[Start of Attachment]

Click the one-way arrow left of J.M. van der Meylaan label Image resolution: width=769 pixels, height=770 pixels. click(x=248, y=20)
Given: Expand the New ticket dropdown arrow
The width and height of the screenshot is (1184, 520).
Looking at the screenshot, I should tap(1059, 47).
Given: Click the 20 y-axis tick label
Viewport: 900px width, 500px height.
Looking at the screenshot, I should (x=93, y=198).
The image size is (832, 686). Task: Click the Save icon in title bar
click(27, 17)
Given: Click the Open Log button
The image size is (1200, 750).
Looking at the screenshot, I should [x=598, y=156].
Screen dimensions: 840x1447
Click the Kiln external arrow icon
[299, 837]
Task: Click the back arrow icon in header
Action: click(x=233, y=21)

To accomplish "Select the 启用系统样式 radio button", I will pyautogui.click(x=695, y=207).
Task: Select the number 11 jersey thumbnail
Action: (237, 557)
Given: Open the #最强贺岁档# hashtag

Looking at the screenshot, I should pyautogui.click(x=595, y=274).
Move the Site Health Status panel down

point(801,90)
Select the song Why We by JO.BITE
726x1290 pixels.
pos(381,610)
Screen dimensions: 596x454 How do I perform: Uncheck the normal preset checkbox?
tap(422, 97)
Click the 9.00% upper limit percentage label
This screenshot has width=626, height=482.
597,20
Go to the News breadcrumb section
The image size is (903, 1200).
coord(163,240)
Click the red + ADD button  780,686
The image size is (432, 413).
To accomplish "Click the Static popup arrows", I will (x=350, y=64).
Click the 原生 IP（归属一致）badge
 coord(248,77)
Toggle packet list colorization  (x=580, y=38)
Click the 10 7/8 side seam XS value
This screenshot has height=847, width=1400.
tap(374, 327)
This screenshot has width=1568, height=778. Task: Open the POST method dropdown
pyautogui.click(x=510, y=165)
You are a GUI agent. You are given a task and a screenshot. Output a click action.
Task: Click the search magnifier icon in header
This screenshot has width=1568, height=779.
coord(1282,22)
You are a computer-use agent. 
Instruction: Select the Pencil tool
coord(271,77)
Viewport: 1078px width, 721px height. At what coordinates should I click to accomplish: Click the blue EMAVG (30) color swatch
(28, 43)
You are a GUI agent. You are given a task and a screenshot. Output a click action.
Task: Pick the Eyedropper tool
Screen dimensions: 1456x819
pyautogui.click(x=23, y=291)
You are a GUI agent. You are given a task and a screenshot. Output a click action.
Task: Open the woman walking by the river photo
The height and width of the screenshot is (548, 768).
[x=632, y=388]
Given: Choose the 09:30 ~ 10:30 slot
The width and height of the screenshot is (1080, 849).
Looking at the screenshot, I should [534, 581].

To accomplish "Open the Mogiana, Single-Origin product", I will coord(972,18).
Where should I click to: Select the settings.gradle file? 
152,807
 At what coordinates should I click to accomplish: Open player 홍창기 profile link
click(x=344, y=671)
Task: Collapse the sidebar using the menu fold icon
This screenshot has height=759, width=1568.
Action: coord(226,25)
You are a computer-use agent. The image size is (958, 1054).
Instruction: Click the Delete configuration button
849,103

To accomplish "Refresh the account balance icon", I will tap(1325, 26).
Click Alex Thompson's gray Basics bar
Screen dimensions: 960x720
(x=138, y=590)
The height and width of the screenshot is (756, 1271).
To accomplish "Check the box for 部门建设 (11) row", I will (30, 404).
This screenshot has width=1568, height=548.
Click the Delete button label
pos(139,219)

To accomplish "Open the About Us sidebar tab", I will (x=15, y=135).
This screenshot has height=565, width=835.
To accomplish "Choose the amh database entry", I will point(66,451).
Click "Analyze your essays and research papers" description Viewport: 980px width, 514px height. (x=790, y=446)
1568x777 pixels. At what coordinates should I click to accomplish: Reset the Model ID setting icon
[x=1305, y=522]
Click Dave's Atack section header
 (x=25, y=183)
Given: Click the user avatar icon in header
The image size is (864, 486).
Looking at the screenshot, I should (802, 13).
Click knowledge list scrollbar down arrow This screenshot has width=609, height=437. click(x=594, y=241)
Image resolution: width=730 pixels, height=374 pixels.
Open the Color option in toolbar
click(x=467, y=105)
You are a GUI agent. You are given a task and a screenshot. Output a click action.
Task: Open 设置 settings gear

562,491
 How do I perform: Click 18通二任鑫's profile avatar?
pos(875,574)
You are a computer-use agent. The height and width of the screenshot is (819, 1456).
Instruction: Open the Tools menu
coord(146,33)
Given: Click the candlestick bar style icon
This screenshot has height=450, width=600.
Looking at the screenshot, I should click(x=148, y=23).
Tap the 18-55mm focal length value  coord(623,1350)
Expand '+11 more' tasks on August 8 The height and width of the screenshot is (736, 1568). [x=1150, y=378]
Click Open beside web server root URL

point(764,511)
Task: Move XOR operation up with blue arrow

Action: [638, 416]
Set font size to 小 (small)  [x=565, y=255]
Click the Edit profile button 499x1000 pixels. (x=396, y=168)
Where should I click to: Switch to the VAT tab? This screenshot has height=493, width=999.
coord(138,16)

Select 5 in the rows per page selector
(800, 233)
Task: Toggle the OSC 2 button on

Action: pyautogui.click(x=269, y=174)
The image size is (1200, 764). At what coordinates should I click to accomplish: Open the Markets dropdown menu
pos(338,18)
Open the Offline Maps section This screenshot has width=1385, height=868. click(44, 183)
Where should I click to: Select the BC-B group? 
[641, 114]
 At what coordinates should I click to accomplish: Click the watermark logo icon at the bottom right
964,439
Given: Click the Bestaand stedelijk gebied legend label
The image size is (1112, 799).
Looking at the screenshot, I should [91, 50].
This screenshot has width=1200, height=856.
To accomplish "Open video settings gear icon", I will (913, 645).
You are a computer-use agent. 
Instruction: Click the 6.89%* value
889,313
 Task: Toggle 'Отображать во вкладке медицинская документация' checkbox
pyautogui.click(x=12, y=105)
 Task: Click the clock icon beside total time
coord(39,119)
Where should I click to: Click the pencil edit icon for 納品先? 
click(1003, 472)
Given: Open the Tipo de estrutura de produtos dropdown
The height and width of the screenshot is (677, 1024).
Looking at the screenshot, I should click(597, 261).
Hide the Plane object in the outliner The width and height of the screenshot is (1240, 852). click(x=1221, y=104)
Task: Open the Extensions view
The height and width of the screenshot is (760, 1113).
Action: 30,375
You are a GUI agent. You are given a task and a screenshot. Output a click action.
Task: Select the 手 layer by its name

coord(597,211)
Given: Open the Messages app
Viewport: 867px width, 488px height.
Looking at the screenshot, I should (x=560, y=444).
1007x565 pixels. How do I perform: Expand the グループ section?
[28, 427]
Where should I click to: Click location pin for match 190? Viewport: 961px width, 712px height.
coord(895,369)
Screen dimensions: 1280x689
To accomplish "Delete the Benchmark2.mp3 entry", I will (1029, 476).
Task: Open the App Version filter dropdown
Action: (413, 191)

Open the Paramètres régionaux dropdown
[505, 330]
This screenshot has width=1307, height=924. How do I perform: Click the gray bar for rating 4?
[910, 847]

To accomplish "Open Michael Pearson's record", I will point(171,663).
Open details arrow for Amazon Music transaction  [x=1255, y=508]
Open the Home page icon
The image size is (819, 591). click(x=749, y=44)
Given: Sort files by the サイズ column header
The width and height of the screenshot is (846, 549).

[End of Attachment]

Go through the material above and state how many lines hold the word "list". Give only the number.

2